L’opacité des statistiques officielles en Algérie place les journalistes dans une situation particulièrement délicate, coincés entre la nécessité d’informer et le risque de poursuites judiciaires. Alors que le ministre de la Communication, Mohamed Meziane, met en garde contre l’utilisation de sources “non officielles”, l’absence de données publiques fiables depuis 2020 complique considérablement le travail d’investigation et d’analyse.
Cette mise en garde intervient dans un contexte où les autorités exigent le recours exclusif aux sources officielles, tandis que les institutions étatiques ne publient plus de statistiques essentielles depuis plus de trois ans. Les chiffres du commerce extérieur, du budget de l’État et du marché du travail sont devenus quasi-inaccessibles, créant un vide informationnel préoccupant.

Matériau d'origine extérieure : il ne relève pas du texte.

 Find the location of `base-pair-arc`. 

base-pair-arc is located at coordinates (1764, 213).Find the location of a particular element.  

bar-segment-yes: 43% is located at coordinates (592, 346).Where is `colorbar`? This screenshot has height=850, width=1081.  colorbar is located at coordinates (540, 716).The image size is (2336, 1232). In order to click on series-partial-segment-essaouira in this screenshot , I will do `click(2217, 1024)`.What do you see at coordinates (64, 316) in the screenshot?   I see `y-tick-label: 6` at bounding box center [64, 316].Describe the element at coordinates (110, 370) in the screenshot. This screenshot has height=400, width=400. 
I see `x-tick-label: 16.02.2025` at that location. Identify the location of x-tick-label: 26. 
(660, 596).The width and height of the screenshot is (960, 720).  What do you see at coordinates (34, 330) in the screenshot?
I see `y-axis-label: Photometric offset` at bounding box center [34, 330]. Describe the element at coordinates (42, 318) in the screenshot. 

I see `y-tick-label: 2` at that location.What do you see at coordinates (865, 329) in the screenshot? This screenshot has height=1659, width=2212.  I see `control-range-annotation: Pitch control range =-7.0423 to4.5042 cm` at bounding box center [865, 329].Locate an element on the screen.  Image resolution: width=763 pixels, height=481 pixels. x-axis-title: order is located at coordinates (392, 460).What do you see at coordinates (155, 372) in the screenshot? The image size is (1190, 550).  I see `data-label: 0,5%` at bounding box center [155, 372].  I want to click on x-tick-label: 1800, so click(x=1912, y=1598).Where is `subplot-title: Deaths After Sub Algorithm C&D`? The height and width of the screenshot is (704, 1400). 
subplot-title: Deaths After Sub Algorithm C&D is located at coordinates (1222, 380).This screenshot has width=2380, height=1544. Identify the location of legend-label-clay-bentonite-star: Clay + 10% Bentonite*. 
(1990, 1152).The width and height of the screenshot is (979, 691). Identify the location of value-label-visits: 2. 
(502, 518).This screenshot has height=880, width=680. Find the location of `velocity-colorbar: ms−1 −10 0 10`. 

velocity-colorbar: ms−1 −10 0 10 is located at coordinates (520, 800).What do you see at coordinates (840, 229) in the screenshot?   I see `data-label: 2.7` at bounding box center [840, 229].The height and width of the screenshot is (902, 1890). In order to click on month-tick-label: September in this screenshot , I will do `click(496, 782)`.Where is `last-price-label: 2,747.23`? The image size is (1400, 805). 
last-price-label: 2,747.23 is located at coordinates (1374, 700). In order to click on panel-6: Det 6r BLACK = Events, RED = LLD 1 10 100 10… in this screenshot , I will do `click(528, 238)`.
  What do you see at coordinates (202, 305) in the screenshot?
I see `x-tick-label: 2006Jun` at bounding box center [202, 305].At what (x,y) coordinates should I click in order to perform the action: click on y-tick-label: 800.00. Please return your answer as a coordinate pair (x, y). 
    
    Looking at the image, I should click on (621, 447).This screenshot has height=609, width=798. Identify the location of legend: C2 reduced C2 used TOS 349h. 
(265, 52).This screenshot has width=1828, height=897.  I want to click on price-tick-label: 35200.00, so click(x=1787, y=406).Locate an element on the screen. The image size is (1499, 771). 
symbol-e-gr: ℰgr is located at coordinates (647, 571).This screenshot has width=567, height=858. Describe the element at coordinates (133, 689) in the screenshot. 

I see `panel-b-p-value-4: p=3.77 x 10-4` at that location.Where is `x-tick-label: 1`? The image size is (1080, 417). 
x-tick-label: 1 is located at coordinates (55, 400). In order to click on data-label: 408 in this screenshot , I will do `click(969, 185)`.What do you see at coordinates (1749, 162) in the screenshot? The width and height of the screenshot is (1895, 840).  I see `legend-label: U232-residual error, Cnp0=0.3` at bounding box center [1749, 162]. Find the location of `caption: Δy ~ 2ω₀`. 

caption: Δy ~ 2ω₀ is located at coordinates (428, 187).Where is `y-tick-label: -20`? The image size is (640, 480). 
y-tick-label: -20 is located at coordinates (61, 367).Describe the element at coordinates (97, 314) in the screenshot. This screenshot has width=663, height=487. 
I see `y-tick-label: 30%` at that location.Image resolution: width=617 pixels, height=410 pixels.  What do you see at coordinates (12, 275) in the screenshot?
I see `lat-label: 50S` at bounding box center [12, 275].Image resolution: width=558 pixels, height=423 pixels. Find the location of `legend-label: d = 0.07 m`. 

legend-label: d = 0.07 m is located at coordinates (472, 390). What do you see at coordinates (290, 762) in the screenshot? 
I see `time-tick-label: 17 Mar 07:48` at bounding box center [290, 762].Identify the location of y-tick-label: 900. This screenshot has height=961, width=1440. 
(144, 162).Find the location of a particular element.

Face à ce black-out statistique, les professionnels de l’information se retrouvent dans une position périlleuse. Le ministre Meziane insiste sur “l’importance de la précision” et la nécessité d’éviter les “sources suspectes”, mais comment respecter ces directives quand les canaux officiels sont taris ? L’absence de statistiques sur les échanges commerciaux, notamment avec l’Italie, depuis 2022, en est un exemple frappant.
Les conséquences de cette opacité dépassent le cadre journalistique. Sans données fiables, c’est toute l’évaluation des politiques publiques qui devient impossible, affectant la crédibilité internationale du pays et sa capacité à attirer les investissements étrangers. Cette situation est d’ailleurs si préoccupante que le Fonds Monétaire International (FMI) a appelé les autorités algériennes, en mars 2024, à “améliorer la couverture et l’actualité des statistiques” pour permettre une meilleure élaboration des politiques publiques.
Si le ministre des Finances, Laaziz Faid, promet une amélioration de la qualité des données statistiques, les journalistes restent pour l’heure confrontés à un choix cornélien : se contenter de données parcellaires et obsolètes, ou prendre le risque de recourir à des sources alternatives au péril de poursuites judiciaires.